- _Records supplied_
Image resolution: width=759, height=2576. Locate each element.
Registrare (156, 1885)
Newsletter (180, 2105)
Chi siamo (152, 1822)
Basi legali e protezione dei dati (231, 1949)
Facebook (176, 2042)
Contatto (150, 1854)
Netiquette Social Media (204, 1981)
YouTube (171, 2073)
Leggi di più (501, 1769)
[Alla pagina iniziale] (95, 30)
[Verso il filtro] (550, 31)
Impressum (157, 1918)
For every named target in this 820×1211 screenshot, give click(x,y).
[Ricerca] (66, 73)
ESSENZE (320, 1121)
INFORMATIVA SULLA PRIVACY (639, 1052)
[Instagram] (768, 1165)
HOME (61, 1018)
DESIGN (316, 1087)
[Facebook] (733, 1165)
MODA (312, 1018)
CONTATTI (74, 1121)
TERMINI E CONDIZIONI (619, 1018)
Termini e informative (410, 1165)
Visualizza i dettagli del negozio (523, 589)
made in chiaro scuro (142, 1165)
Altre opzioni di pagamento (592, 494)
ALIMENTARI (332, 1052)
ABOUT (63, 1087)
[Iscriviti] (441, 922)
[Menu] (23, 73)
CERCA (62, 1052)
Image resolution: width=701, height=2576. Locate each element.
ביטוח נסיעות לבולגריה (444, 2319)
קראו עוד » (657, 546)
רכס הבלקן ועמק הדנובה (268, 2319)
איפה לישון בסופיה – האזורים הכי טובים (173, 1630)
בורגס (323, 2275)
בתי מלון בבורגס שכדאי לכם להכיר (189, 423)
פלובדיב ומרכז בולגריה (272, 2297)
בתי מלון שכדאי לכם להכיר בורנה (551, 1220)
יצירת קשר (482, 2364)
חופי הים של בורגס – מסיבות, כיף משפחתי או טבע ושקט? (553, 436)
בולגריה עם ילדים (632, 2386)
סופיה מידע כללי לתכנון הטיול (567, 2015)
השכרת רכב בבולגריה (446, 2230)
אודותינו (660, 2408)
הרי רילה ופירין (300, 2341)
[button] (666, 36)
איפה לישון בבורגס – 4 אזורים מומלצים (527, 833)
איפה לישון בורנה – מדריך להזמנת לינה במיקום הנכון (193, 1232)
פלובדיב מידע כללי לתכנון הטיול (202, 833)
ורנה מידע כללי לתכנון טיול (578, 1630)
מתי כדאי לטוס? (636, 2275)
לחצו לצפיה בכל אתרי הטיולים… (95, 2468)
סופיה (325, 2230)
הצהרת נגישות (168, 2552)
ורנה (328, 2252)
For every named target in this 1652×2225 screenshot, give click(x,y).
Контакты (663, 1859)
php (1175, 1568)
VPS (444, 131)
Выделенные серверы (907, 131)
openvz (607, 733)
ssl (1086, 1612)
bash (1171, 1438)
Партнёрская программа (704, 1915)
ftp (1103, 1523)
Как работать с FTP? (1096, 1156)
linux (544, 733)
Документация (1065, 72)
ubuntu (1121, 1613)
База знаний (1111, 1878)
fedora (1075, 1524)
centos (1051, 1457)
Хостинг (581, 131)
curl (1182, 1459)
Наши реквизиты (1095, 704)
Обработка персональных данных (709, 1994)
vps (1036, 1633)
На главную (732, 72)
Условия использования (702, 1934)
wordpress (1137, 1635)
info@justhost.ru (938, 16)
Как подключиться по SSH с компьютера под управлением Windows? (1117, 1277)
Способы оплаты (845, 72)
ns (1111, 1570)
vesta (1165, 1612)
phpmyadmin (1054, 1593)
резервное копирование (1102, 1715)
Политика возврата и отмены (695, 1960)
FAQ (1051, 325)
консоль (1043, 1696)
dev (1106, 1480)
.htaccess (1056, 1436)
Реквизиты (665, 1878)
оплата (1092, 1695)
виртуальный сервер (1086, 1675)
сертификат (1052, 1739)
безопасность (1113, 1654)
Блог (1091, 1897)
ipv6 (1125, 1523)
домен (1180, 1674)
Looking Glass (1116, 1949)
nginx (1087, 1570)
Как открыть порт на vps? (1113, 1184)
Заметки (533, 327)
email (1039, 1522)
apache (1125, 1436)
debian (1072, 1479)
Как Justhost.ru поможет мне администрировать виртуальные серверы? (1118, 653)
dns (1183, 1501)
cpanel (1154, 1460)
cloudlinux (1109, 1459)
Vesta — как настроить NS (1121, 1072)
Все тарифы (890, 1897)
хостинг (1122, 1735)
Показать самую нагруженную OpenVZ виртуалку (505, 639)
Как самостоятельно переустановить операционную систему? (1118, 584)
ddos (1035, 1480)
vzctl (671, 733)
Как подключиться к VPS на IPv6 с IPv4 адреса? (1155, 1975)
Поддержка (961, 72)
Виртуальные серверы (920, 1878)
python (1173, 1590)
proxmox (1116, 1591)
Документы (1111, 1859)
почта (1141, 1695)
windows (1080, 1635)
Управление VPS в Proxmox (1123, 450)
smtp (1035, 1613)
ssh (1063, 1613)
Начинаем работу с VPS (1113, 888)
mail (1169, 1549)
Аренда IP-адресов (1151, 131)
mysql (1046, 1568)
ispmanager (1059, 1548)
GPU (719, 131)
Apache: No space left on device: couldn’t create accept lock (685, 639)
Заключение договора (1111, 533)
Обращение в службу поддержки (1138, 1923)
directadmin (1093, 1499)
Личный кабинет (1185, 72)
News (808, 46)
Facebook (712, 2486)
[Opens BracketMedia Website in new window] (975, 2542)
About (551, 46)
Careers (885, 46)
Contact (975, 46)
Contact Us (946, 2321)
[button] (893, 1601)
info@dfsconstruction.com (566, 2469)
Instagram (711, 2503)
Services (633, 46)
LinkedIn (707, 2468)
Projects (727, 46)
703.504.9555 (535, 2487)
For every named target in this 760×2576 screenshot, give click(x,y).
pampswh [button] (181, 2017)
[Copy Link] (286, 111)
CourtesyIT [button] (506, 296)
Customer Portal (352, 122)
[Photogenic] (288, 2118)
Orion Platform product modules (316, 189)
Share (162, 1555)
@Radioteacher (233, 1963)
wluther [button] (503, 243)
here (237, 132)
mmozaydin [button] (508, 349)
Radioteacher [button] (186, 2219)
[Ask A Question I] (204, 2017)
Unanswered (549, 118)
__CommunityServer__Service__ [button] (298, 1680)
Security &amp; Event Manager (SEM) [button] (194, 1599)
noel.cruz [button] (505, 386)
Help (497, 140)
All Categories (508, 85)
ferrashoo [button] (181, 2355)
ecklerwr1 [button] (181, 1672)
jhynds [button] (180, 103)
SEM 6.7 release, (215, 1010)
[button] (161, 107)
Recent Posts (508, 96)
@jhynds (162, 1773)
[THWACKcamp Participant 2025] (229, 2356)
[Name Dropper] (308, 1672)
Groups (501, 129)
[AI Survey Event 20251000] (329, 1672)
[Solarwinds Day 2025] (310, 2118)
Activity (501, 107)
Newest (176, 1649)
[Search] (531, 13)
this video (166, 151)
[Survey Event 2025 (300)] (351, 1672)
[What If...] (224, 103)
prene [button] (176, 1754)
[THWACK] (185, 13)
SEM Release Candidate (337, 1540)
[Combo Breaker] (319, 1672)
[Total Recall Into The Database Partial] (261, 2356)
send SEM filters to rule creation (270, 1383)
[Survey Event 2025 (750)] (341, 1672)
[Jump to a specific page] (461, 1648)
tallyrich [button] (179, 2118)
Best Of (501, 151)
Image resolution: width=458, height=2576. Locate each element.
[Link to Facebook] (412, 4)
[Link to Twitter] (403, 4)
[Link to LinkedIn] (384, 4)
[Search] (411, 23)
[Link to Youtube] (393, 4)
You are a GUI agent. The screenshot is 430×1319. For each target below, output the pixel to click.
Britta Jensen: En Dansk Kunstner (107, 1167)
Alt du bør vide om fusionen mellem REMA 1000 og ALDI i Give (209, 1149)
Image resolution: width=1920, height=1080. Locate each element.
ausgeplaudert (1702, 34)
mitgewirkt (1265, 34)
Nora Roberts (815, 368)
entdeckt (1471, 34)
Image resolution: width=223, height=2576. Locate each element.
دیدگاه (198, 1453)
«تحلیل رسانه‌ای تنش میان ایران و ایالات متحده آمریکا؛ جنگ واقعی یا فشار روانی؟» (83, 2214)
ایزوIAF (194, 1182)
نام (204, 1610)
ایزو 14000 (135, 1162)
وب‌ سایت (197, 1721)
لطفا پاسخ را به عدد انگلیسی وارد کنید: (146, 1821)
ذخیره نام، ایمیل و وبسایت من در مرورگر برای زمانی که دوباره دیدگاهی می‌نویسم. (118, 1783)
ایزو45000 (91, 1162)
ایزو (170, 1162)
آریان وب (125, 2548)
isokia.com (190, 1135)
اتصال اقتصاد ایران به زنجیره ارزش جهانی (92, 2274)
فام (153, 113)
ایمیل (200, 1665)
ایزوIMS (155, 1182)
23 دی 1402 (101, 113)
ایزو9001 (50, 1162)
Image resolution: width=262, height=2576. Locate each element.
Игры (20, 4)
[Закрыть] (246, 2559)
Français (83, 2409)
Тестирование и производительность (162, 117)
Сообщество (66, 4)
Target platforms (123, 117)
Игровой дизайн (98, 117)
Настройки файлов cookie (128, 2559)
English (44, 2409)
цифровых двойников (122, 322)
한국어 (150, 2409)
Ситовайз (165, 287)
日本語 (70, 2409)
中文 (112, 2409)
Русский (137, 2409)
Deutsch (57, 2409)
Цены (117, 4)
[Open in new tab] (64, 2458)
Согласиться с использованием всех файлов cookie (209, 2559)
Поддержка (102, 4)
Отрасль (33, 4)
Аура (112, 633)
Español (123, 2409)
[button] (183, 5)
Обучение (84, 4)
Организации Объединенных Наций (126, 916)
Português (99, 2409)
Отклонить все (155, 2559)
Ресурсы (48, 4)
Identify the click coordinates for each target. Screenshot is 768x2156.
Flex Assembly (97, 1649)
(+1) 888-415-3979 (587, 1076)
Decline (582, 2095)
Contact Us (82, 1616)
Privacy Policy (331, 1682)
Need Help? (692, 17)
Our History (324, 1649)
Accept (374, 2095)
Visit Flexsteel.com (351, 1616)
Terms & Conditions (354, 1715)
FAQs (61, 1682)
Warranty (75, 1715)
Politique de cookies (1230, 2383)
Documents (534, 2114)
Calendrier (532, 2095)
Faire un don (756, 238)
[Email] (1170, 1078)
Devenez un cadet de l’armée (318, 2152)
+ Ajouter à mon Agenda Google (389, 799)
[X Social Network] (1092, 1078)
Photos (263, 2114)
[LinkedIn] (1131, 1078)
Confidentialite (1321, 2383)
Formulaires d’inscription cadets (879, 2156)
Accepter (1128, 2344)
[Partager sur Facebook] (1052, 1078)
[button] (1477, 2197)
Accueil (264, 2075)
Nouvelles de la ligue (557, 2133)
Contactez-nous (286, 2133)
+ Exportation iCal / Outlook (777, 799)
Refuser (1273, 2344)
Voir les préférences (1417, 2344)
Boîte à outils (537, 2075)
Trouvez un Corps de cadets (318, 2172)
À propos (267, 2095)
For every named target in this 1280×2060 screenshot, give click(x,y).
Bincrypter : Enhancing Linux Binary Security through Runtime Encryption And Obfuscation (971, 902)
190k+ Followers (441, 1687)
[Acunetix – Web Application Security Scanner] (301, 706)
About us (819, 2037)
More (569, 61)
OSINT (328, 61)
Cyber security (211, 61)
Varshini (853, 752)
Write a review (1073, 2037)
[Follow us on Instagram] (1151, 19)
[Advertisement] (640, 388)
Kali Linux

- _Task objective_
Take each line above that holds the string "every" and copy it.

- _Answer to this problem_
For every named target in this 820×1211 screenshot, give click(x,y).
For every named target in this 1652×2225 screenshot, give click(x,y).
For every named target in this 760×2576 screenshot, give click(x,y).
For every named target in this 1280×2060 screenshot, give click(x,y).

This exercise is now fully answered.